Starting at the beginning of the entries below and continuing through the line containing "pos(315,431)", rewrite those lines as a numbered list, skipping blank lines. Omit the pictures.

Start of Exercise inputs

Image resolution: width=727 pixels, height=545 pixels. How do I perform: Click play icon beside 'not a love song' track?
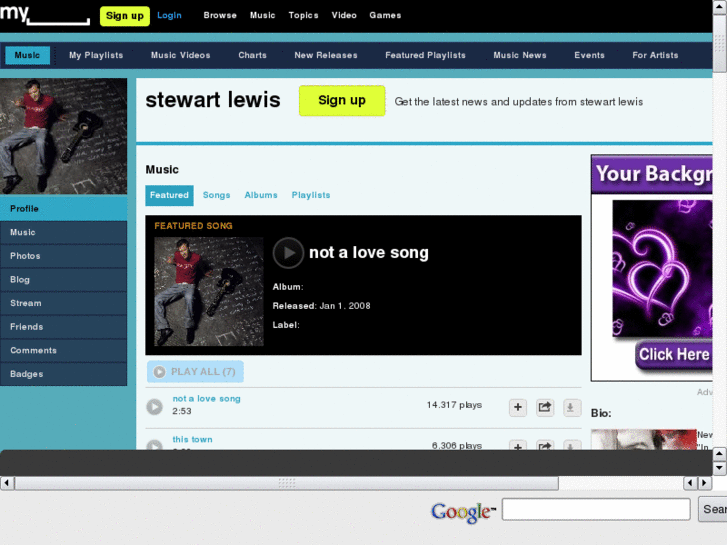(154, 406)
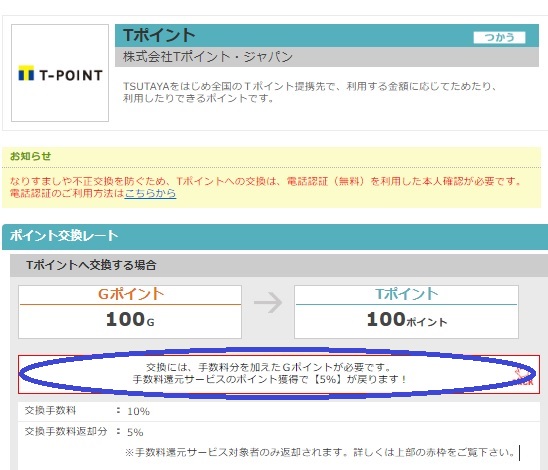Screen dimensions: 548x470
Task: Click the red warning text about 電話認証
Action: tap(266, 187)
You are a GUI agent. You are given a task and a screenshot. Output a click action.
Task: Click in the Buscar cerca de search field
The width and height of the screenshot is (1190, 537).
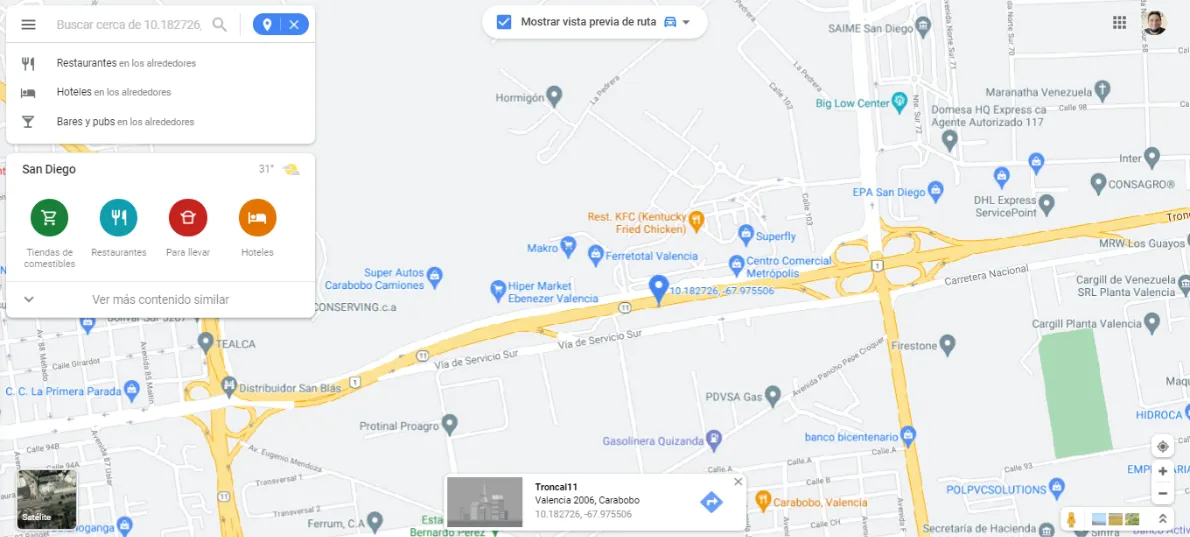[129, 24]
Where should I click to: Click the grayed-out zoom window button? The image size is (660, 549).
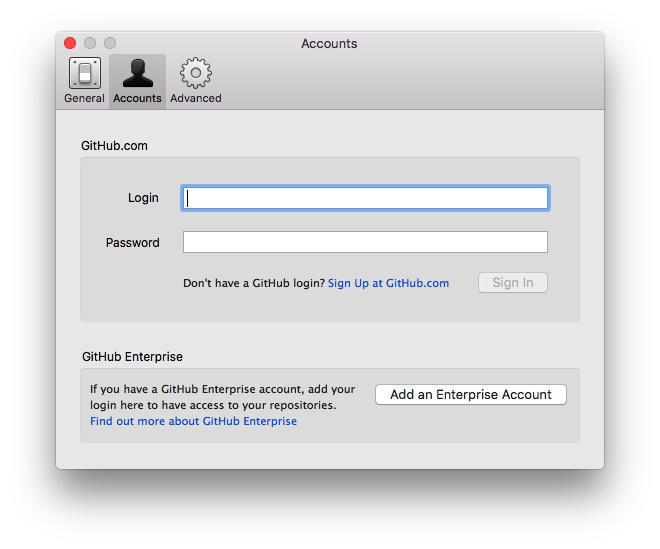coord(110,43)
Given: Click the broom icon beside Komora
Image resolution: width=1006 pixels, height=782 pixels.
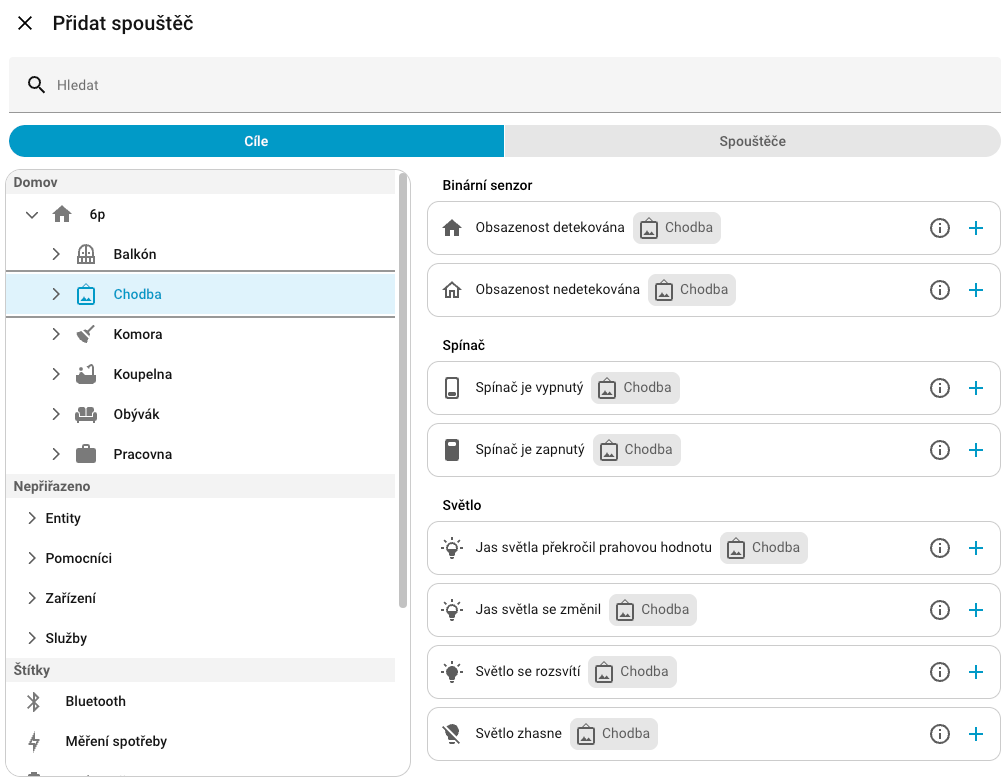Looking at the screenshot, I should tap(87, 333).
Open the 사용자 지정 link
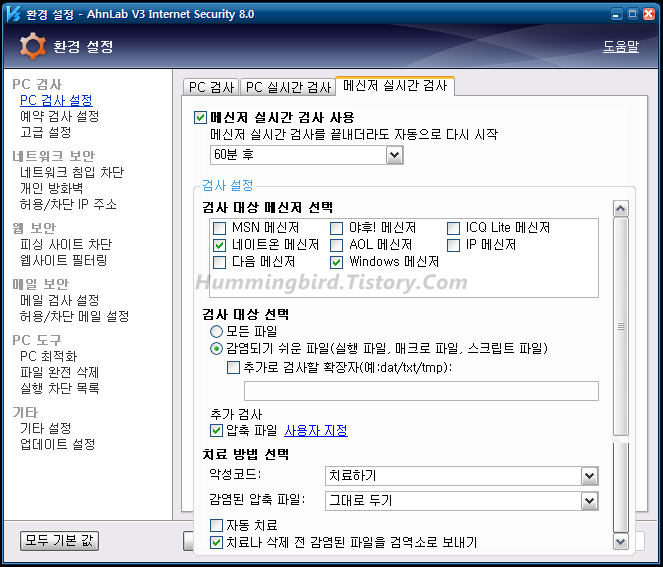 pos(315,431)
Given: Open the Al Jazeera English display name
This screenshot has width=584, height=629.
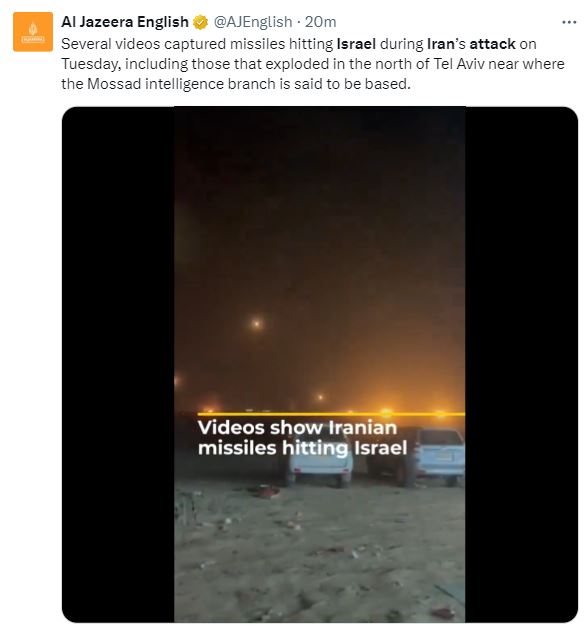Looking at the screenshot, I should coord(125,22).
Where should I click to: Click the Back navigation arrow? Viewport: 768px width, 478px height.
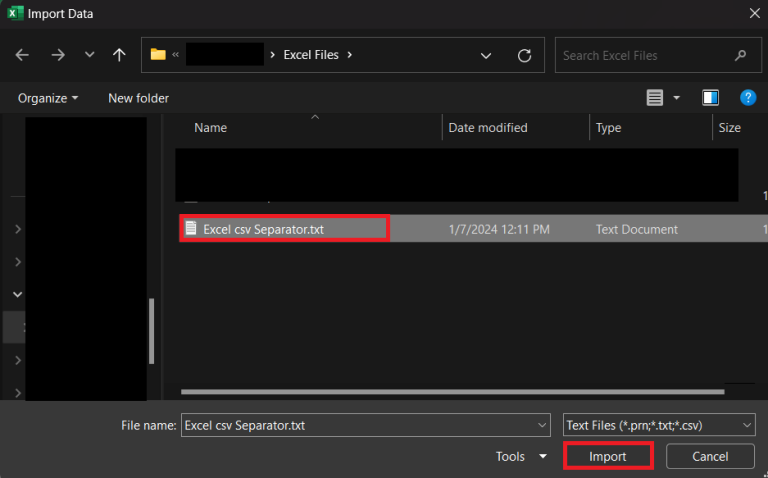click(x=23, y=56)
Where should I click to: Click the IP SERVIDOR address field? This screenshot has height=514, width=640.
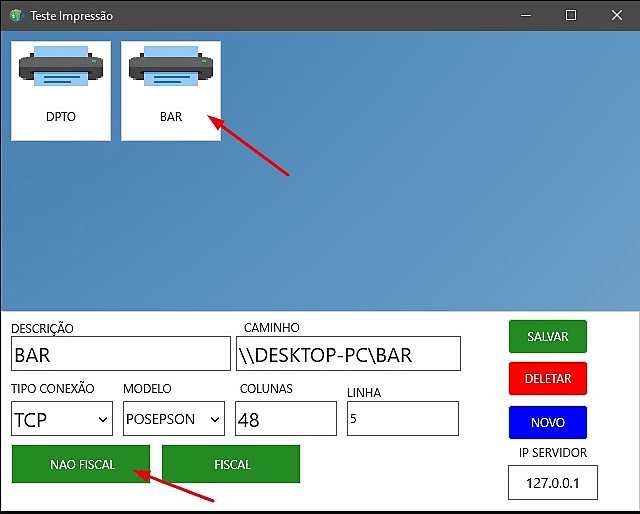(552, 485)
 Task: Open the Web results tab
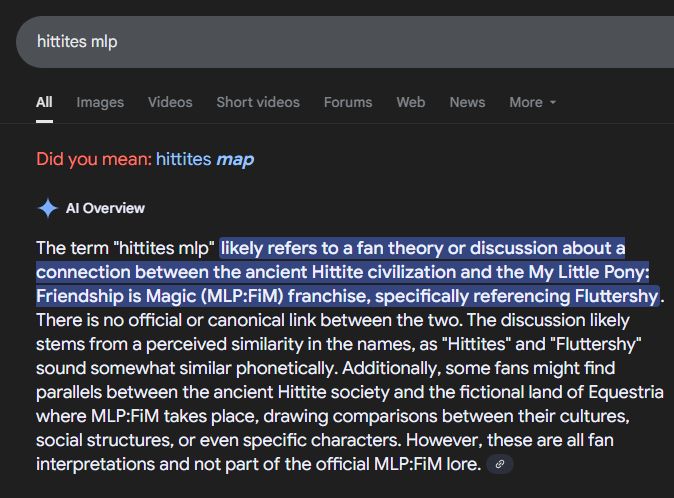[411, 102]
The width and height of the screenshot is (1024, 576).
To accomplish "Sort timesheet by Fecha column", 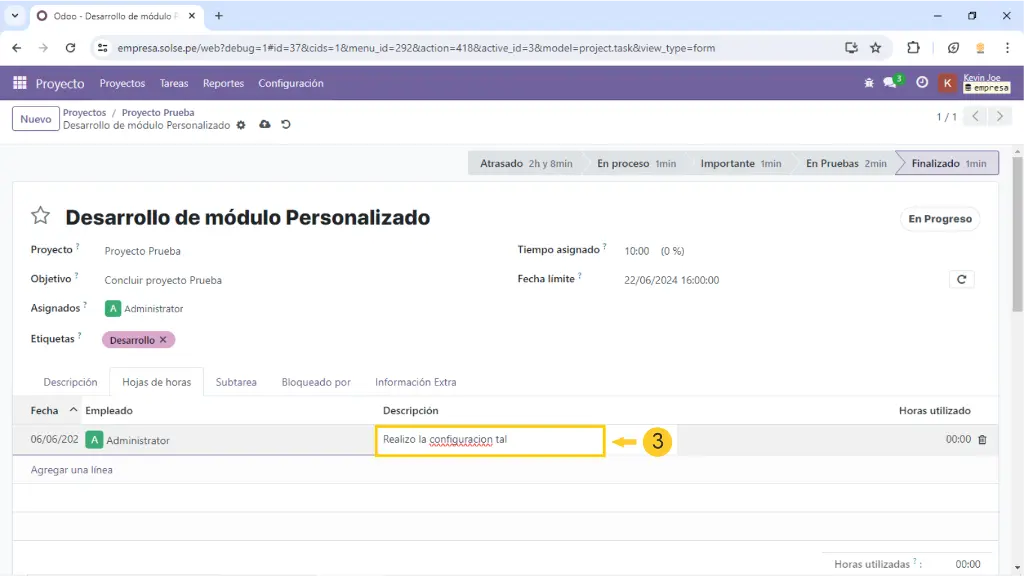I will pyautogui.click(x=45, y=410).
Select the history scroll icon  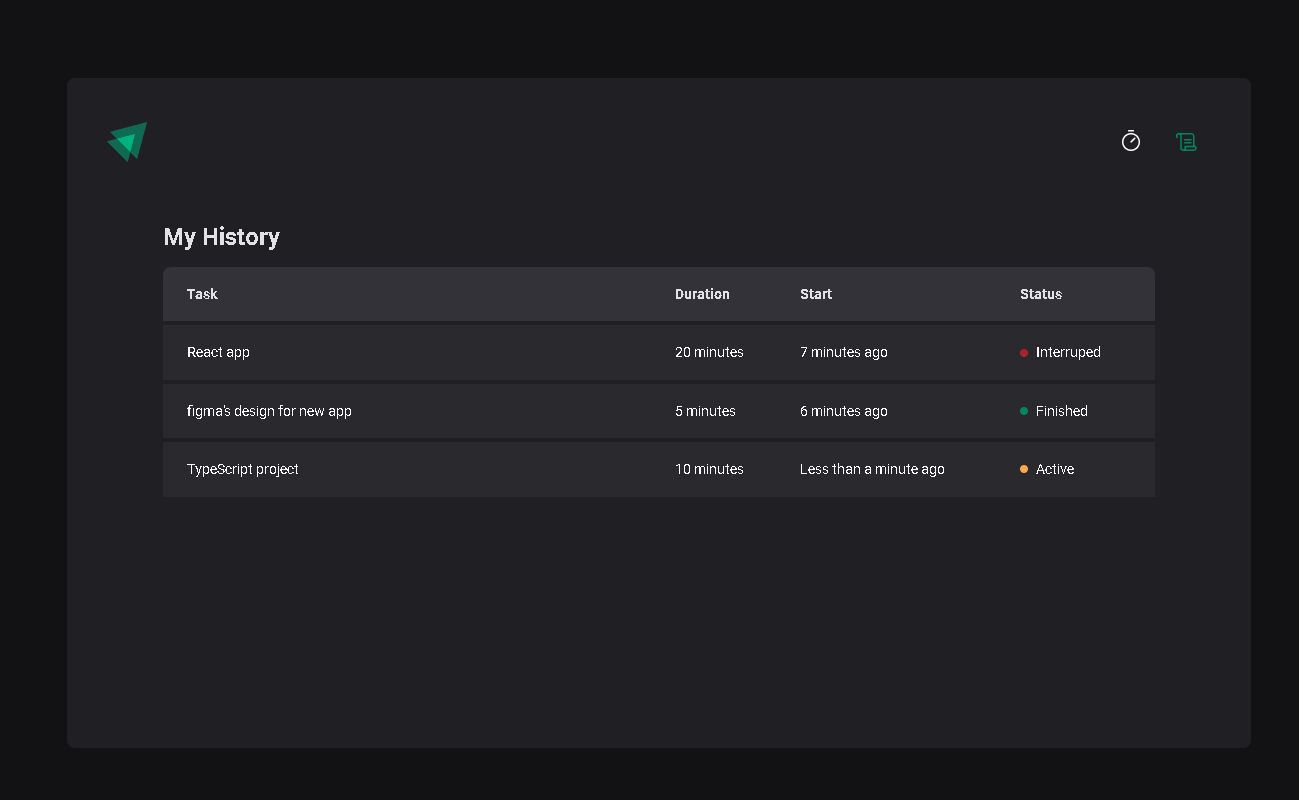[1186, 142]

End of Exercise inputs

- _Exercise answer_:
1. Image resolution: width=727 pixels, height=545 pixels. How do I perform: Click play icon beside 'not a love song' track?
2. (154, 406)
3. Screen dimensions: 548x470
4. Task: Click the red warning text about 電話認証
5. Action: tap(266, 187)
6. You are a GUI agent. You are given a task and a screenshot. Output a click action.
7. Task: Click in the Buscar cerca de search field
8. The width and height of the screenshot is (1190, 537).
9. [129, 24]
10. Where should I click to: Click the grayed-out zoom window button? The image size is (660, 549).
11. coord(110,43)
12. Given: Click the broom icon beside Komora
13. Image resolution: width=1006 pixels, height=782 pixels.
14. Looking at the screenshot, I should tap(87, 333).
15. Open the 사용자 지정 link
16.  pos(315,431)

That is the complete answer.